Был и другой талант у отца Никодима. Большой, подлинно милостью Божией талант. Он был замечательный рассказчик. Красочно, сочно выходили у него рассказы «из жизни», накопленные за полвека его священнослужения, но еще лучше были «священные сказки». Об этом таланте его узнали еще в дороге, на этапах, а в Соловки он прибыл уже знаменитостью, и слушать его по вечерам в Преображенский собор приходили и из других рот.
– Ну, батя, начинай «из жизни», а потом и «священное» не забудь!
«Из жизни» бывало всегда веселым и забавным.
– Чего там я буду о скорбях вам рассказывать! Скорбей и своих у каждого много. Лучше повеселее что, а у меня и того и другого полные чувалы…
«Священные сказки» были вольным пересказом Библии и Евангелия, и вряд ли когда-нибудь был другой пересказчик этих книг, подобный отцу Никодиму.
Строгий догматик и буквоед нашел бы в них, может быть, много в Библии не упомянутого, но все это были детали, фрагменты, не только не затемняющие, но выделяющие, усиливающие основной смысл рассказа, а главное, отец Никодим рассказывал так, словно он сам не далее, как вчера, сидел под дубом Мамврийским, у шатра… нет, не у шатра, а у крепко, навек сколоченной избы Авраама. И сам патриарх был подстать избе, смахивал малость на тургеневского Хоря, только писанного не мирским легкодумным художником, а твердою кистью сурового суздальского иконописца. Живыми, во плоть и в рубище одетыми были и ангелы-странники.
Жила и «бабка» Сара, подслушивавшая под дверью беседу мужчин…
Ни капли казенного елея, ни буквы сухой книжной премудрости не было в тихоструйных повестях о рыбаках неведомой Галилеи и их кротком Учителе… Все было ясно и светло до последнего камешка пустыни, до малой рыбешки, вытащенной сетями из глубин Генисаретского озера.

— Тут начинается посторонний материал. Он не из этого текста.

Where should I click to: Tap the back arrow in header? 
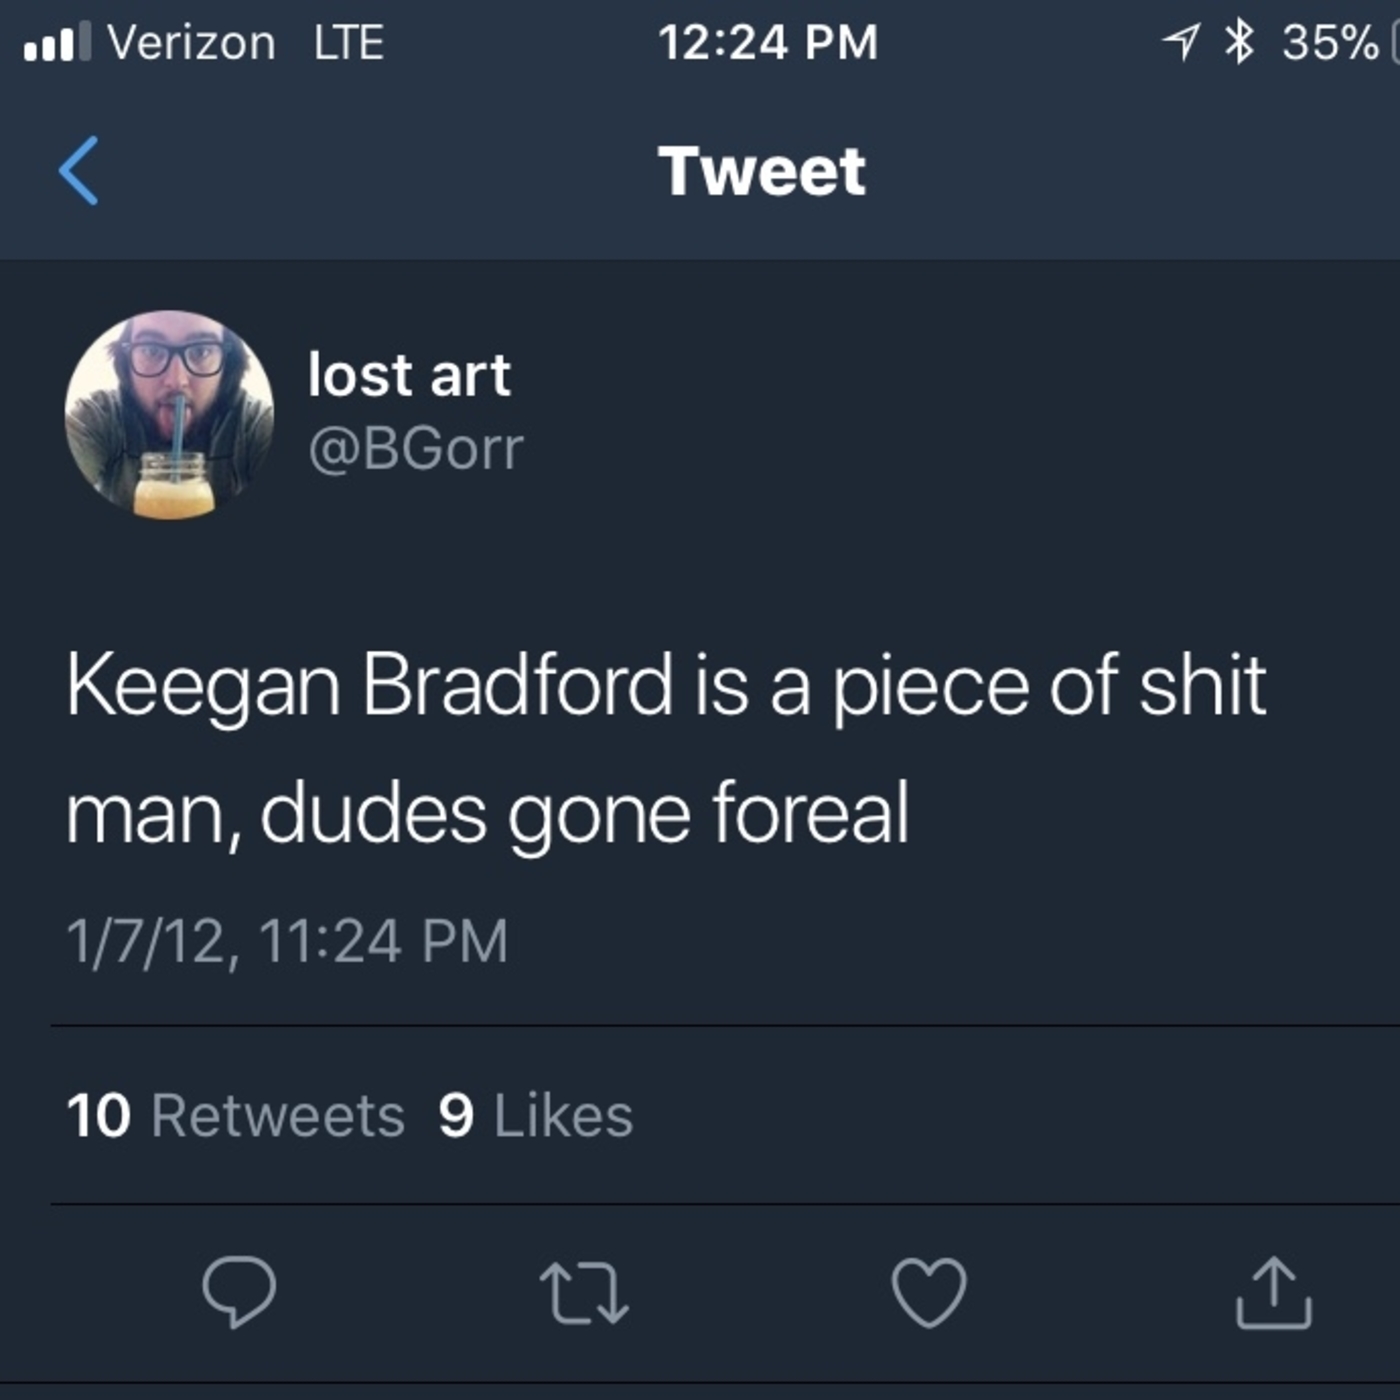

Шпана слушала, затаив дыхание… Особенным успехом пользовалась притча о блудном сыне. Ее приходилось повторять каждый вечер.
Я слушал «Священные сказки» только в крикливой сутолоке Преображенского собора, но и оттуда уходил очарованный дивной красотой пересказа. С какой же невероятной силой должны были они звучать в чадном сумраке нескончаемой ночи лесного барака?
Но Секирки и мученического венца отец Никодим не миновал. На первый день Рождества вздумали всем лесным бараком – человек двадцать в нем жило – обедню отслужить затемно, до подъема, пока дверей еще не отпирали. Но, видно, припозднились. Отпирает охрана барак, а там отец Никодим Херувимскую с двумя казаками поет. Молившиеся успели разбежаться по нарам, а эти трое были уличены.
– Ты что, поп, опиум здесь разводишь?
Отец Никодим не отвечает – обедню прерывать нельзя – только рукой помахивает.